The fat man lunged at her. In that moment of distraction, he grabbed hold of the pitchfork and tugged it from her hands. Then he started toward them both. Oliver grabbed Julianna by the hand.

“Get ready to run,” he told her.

“What? Don’t do anything stupid.”

“Too late. Just get ready to run. I’ll distract him.”

Only when Oliver saw Ixchel did he realize he’d momentarily lost track of the other man. The stablehand stepped up behind his friend and swung a shovel. The man staggered and went down on his knees, eyes rolling up in his head.

He fell on his face, nearly impaling himself on the pitchfork. A trickle of blood ran down his temple.

Ixchel, regret and worry on his face, knelt at his friend’s side and felt for a pulse. When he stood, he seemed satisfied.

Quickly he ran to the stable doors, cracked them open to glance outside, then closed and barred them. Oliver and Julianna could only watch in amazement, still shocked at what he had done. Then Ixchel turned to look at them.

“Bascombe,” the man said.

Oliver nodded slowly, curiously.

Ixchel smiled. He gestured to Oliver and said a few words in his own language. Then he shook his head in frustration because he knew they didn’t understand.

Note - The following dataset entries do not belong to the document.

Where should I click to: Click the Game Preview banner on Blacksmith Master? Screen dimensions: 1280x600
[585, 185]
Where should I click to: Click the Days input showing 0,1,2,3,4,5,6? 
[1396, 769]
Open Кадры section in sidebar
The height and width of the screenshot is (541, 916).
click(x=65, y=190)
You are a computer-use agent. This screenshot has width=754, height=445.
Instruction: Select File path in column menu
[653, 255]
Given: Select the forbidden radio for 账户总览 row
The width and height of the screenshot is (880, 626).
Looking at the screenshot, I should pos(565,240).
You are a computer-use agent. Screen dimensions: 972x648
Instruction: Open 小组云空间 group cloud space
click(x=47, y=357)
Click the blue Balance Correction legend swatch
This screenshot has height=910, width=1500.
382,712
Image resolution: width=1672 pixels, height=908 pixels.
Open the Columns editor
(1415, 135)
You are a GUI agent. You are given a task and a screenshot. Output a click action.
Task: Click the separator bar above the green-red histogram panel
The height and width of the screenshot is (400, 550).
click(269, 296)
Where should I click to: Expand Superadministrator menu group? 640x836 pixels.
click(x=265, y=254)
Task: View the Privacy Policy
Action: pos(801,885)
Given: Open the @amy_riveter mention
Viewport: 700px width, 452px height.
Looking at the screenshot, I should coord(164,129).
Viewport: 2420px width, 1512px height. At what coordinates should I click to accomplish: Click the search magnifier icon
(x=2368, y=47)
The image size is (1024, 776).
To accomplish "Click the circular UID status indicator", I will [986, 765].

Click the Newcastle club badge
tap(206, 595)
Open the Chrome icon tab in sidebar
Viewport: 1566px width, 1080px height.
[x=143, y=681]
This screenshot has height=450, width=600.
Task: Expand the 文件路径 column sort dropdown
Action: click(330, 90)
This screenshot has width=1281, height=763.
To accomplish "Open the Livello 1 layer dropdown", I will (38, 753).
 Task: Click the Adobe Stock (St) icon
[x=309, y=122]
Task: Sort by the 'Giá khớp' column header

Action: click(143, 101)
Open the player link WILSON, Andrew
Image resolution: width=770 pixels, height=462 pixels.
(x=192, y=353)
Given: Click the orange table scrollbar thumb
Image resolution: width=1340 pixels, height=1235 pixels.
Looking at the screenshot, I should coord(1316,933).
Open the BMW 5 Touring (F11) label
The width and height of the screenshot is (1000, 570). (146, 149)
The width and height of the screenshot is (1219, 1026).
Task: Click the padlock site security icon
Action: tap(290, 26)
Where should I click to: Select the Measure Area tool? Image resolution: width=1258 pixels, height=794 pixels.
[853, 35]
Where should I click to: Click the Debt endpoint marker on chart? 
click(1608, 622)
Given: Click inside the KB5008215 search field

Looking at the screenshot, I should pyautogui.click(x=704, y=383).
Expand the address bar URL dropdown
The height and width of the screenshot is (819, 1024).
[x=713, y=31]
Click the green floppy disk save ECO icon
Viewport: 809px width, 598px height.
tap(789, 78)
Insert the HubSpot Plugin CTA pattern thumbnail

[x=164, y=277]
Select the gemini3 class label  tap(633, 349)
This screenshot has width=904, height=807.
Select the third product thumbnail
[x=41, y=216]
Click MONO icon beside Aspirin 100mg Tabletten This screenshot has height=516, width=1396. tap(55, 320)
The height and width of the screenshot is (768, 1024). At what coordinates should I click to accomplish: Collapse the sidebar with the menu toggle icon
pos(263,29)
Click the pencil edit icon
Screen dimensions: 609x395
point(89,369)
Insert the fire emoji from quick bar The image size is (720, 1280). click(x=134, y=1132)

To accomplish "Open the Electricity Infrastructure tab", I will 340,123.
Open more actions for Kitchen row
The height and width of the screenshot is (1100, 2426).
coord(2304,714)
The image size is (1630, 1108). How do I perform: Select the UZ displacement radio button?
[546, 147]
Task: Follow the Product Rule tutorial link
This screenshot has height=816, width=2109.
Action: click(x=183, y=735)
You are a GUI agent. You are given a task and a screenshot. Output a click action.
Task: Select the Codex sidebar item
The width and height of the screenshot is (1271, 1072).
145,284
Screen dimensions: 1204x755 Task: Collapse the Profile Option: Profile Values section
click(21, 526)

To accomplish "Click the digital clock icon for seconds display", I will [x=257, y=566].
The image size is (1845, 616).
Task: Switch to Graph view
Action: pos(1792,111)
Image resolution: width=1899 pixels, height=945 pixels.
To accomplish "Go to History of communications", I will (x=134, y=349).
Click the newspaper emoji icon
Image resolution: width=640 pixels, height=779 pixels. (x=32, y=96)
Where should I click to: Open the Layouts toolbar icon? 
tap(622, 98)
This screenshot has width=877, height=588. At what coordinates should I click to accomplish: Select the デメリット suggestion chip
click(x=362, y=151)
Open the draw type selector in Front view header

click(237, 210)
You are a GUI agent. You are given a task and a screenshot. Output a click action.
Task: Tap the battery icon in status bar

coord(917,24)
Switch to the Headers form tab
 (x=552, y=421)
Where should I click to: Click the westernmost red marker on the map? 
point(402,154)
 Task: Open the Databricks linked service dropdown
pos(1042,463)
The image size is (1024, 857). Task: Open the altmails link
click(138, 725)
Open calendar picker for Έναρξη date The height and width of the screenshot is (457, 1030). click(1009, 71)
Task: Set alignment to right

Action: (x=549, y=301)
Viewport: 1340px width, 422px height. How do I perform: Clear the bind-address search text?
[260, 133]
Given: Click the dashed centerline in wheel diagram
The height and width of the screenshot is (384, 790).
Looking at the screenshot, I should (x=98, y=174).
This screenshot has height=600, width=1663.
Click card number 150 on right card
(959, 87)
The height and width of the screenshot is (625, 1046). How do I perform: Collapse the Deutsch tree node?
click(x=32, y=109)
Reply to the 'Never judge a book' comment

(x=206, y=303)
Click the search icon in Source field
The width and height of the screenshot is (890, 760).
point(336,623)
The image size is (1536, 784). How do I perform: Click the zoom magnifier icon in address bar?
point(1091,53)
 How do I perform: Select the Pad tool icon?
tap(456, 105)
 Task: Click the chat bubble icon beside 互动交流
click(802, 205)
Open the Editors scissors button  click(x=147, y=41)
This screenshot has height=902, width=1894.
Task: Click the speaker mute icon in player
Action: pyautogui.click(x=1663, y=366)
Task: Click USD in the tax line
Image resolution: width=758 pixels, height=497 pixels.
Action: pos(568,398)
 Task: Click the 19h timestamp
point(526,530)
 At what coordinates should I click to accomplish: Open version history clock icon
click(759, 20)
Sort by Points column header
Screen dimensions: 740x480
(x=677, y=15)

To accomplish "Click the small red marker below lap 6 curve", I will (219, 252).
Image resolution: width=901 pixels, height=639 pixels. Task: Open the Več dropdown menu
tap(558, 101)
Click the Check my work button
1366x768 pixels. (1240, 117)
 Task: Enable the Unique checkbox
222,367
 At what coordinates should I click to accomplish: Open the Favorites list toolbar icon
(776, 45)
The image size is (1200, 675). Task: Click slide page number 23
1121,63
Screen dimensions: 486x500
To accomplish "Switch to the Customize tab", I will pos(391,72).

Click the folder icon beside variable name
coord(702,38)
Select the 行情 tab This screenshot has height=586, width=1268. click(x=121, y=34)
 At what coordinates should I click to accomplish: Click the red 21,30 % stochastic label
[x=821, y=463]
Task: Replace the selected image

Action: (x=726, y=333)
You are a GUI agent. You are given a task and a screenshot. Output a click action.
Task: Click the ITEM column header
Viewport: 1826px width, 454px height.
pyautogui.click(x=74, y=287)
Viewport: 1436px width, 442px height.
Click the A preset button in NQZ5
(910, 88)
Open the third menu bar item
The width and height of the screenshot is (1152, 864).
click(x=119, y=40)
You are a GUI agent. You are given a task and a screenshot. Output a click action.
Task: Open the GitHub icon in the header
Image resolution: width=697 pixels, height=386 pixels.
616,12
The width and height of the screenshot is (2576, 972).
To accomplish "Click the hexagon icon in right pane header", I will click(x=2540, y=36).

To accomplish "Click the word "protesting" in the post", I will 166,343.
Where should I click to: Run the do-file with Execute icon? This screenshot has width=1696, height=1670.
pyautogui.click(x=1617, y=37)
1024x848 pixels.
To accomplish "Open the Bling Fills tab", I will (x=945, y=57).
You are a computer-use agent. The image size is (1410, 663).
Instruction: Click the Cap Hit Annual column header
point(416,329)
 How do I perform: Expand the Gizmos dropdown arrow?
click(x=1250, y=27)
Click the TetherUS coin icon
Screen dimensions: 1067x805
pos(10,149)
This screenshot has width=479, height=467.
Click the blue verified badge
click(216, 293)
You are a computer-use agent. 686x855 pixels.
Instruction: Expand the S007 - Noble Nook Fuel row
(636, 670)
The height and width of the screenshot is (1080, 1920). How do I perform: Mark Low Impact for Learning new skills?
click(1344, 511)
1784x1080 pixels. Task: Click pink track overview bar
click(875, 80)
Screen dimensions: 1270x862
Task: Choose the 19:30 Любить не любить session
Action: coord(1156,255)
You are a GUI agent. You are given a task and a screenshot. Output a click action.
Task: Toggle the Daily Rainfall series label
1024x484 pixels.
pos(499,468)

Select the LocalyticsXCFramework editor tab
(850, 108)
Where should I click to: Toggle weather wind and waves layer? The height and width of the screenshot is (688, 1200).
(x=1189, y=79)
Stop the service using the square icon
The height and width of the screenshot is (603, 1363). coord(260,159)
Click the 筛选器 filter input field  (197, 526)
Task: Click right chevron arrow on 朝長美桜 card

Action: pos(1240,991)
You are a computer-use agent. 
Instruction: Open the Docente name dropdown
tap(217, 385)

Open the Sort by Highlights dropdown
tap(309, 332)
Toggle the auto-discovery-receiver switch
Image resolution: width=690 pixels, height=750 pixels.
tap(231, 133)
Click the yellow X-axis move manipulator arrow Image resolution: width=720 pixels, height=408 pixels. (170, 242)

“You,” he said, finding the word. “Legend-Born.”


The gods came out of Perinthia at dawn, just as they had promised.

Kitsune had been sitting on a rock beside the Truce Road, thinking back to the last time she had been here, sneaking into the city with Oliver and Frost after their mad flight on horseback from Bromfield Village with the Myth Hunters in pursuit. Those had been anxious days, but they had been sweet as well. Their intentions had been pure, their understanding of one another uncomplicated.

It had all gone wrong since. Kitsune wished that she could go back. But there was only forward, now, to war—and to whatever life held for her on the other side.

Boredom had forced Coyote to shed his human form and to chase voles across the rough landscape on the outskirts of the city in the hour just before dawn. But as the horizon had begun to lighten and the city of Perinthia began to awaken, the coyote had come and laid down at Kitsune’s feet, gaze locked on the archway that led into the city. The arch connected two watchtowers. Dark figures appeared from time to time atop those towers, but Coyote’s attention was on the arch itself. On the road.

For her part, Kitsune tried her best not to look at the arch, superstitious that if she stared in that direction, the gods might never come. But when Coyote made a soft growl in his throat and rose from his haunches, then transformed fluidly from animal to man, standing almost at attention despite his usual slouch, she knew that they would not march alone.

The war goddess, Bellona, came first through the arch, one hand upon the pommel of her sword, chin high with salvaged dignity. Only steps behind her came a god all in black. The ebon armored chest plate he wore gleamed in the dawn’s light, as did the helm upon his head. His eyes were hidden in shadow, but Kitsune could see the thin line of his mouth and she shuddered. Never had she seen a being so grim.

“Ares,” Coyote muttered.

Kitsune shot him a look.

“It must be,” he whispered.

The fox-woman agreed. The god of war had come. How could he have resisted?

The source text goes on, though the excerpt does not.